Sobre essa reversão os eventos de junho de 2013 dizem muito. Por isso vale repensá-los. O próprio histórico dos protestos mostra que também dentro dele houve uma clara transformação de um movimento social legítimo e reivindicativo para um movimento elitista cooptado por empresários da Fiesp e por barões da mídia capitaneados pela Rede Globo.

Assisti ao filme agora, em junho de 2018, tentando identificar o ponto de virada. A história começa quando a prefeitura e o governo do estado de São Paulo reajustaram os preços das passagens dos ônibus municipais, do metrô e dos trens urbanos de R$ 3,00 para R$ 3,20. Nos dias 6, 7 e 11 de junho de 2013 manifestações contra o reajuste foram reprimidas com violência pela polícia militar. Aliás, foi muita violência. Com fotos e vídeos que caiam diretamente nas timelines dos cidadãos brasileiros. A polícia, nesta etapa do processo, mostrou toda sua truculência e todo seu despreparo ao lidar com manifestações sociais. O governador, Geraldo Alckmin, tampouco soube lidar. O filme mostra isso bem.

A forma de lidar era reprimir. E, ao tentar reprimir, o governo, com sua polícia truculenta, fez com que milhares pessoas indignadas com a violência que viram em suas redes sociais fossem para a rua protestar. E o que era uma manifestação pontual de um grupo pelo passe livre, virou um movimento fora do controle  de pessoas que resolveram sair de casa pelo direito de se manifestar sem tomar pancada da polícia. No dia 17 de junho de 2013, uma segunda feira, cerca de 300 mil brasileiros encheram manifestações em 12 cidades espalhadas pelo Brasil. Não era brincadeira.

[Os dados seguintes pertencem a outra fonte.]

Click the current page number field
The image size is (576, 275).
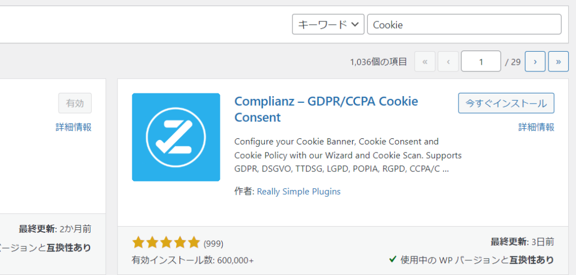481,62
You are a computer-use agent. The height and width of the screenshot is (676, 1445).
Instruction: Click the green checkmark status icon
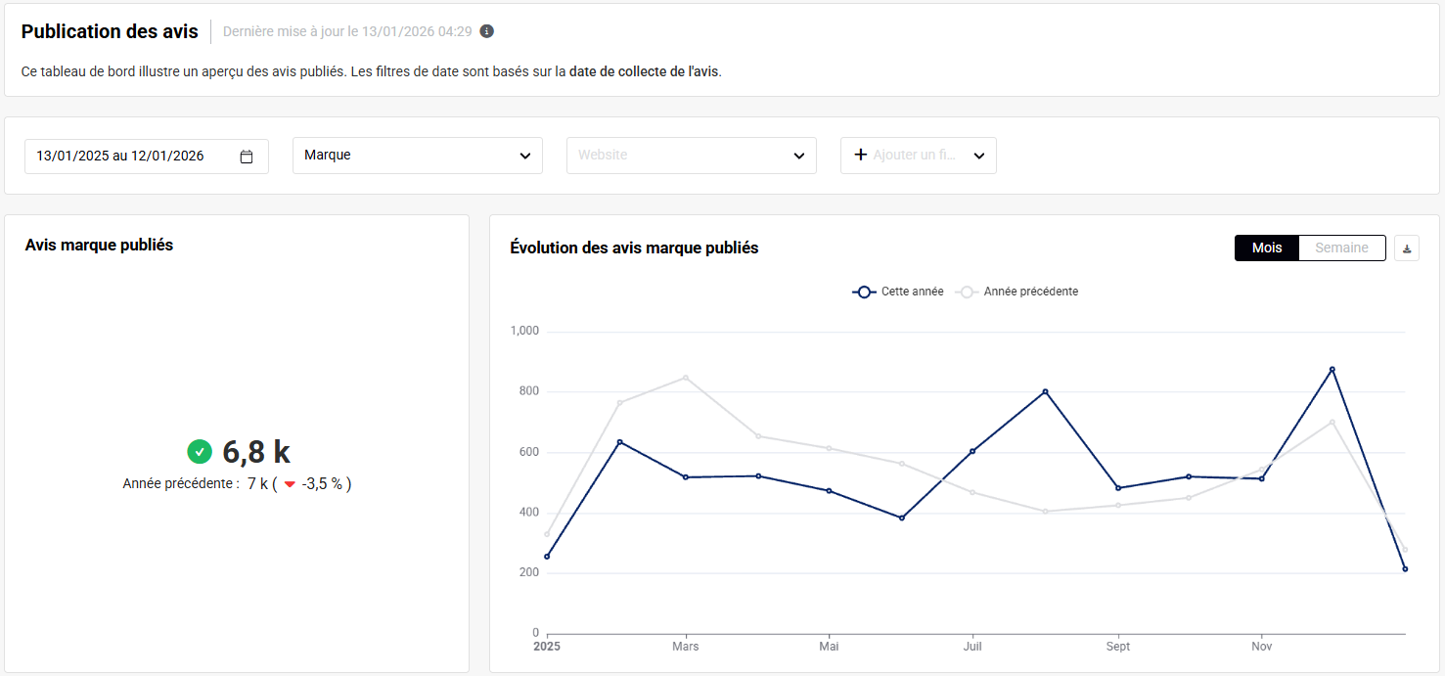coord(200,452)
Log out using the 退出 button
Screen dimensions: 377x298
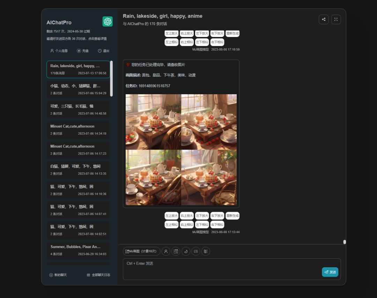[x=104, y=51]
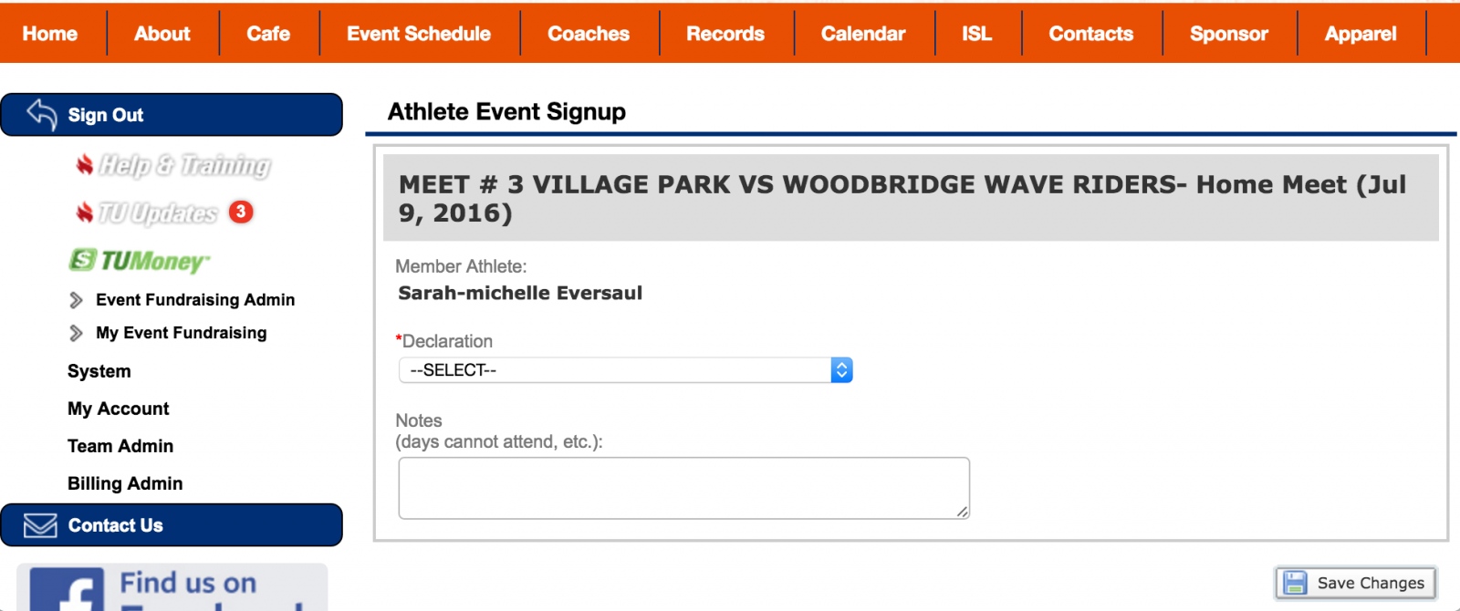Open the TUMoney logo link
The height and width of the screenshot is (611, 1460).
140,261
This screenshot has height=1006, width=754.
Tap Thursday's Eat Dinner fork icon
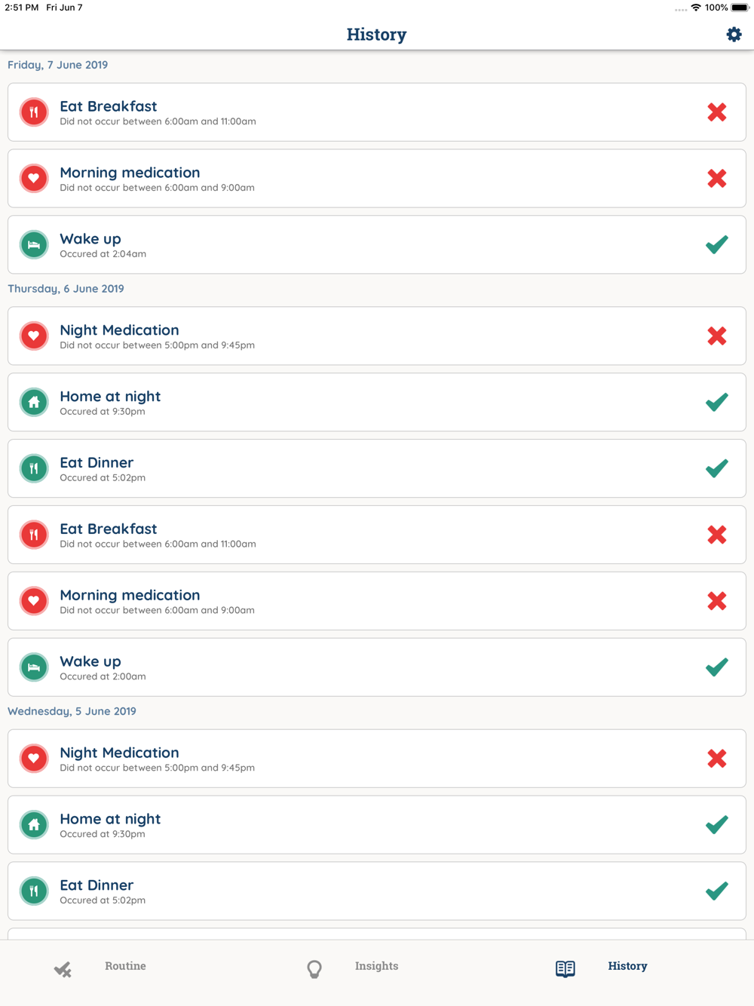[x=34, y=469]
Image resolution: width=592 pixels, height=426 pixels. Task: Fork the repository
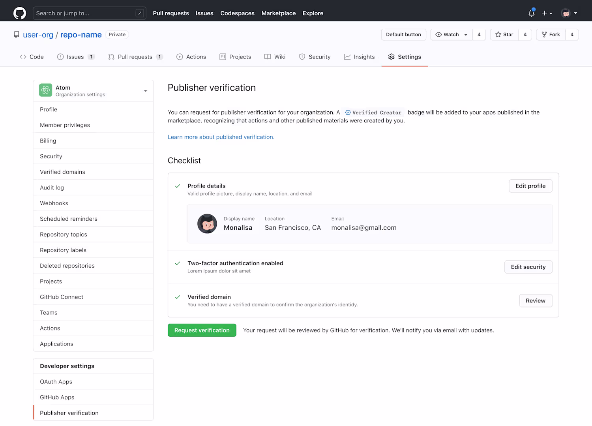pos(551,35)
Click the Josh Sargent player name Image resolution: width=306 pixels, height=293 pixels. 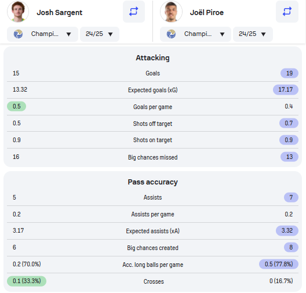[60, 13]
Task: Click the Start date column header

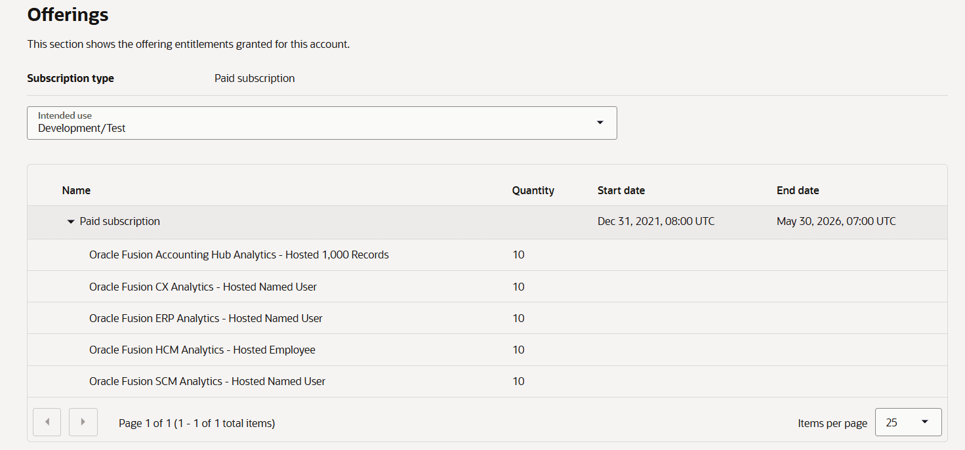Action: 621,190
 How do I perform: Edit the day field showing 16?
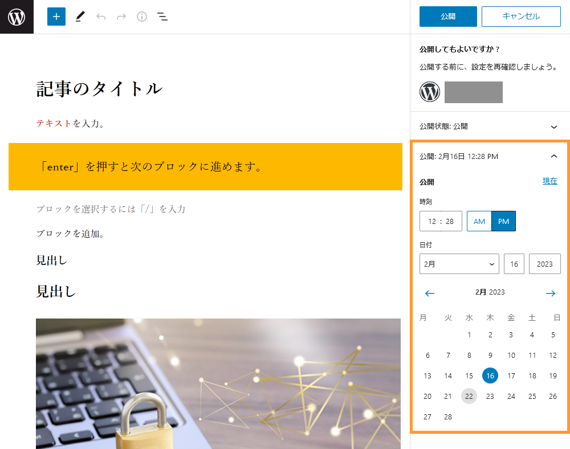click(514, 264)
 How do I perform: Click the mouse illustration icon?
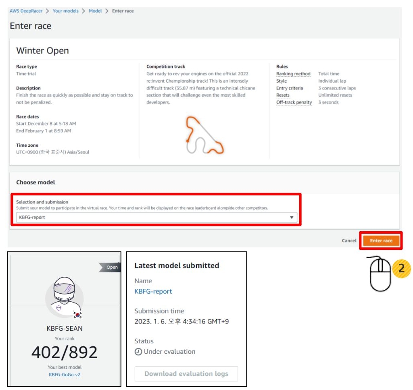(x=380, y=274)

O povo foi para a rua, gostou e voltou. Entre 17 e 21 de junho o país assistiu pela TV as massas tomarem as ruas, dia após dia. A polícia, acuada, deixou rolar. E gritos das mais diversas ordens começaram a ecoar. Grupos adeptos da tática black bloc sobressaiam-se com sua agressividade performática e canais de TV abriram mão de suas programações para exibir aqueles jovens mascarados quebrando à pauladas bancos, ônibus, lojas. A mídia era deles. A rua era deles. A violência policial virou violência black bloc e adjacências. Qualquer organização política passou a ser hostilizada.

Em 20 de junho de 2013 mais de 1,4 milhões de pessoas em mais de 120 cidades pelo Brasil, mesmo depois das reduções dos valores das passagens anunciadas em várias cidades, protestavam nas ruas em um espetáculo sempre transmitido ao vivo pela TV.

Mas o desfecho dos épicos protestos de 2013 foi triste. Aquele movimento sofreu a metamorfose de um protesto legítimo, popular e espontâneo, para uma massa de manobra inflada pela Federação das Indústrias do Estado de São Paulo (Fiesp), com um perfil elitizado, um altamente duvidoso nacionalismo expresso em uniformes da CBF e nenhuma identidade com movimentos sociais históricos e autênticos, como o movimento sindical e o movimento estudantil.

Temas como PECs 37 e 33, “cura” gay, gastos com a Copa das Confederações de 2013 e com a Copa do Mundo de 2014 e o fim da corrupção passaram a dar o tom dos protestos. Foi o embrião da Lava Jato e da ditadura do judiciário que passou a perseguir arbitrariamente toda organização política progressista com peso e importância na sociedade. O resultado é essa situação que vivemos. Precisa explicar?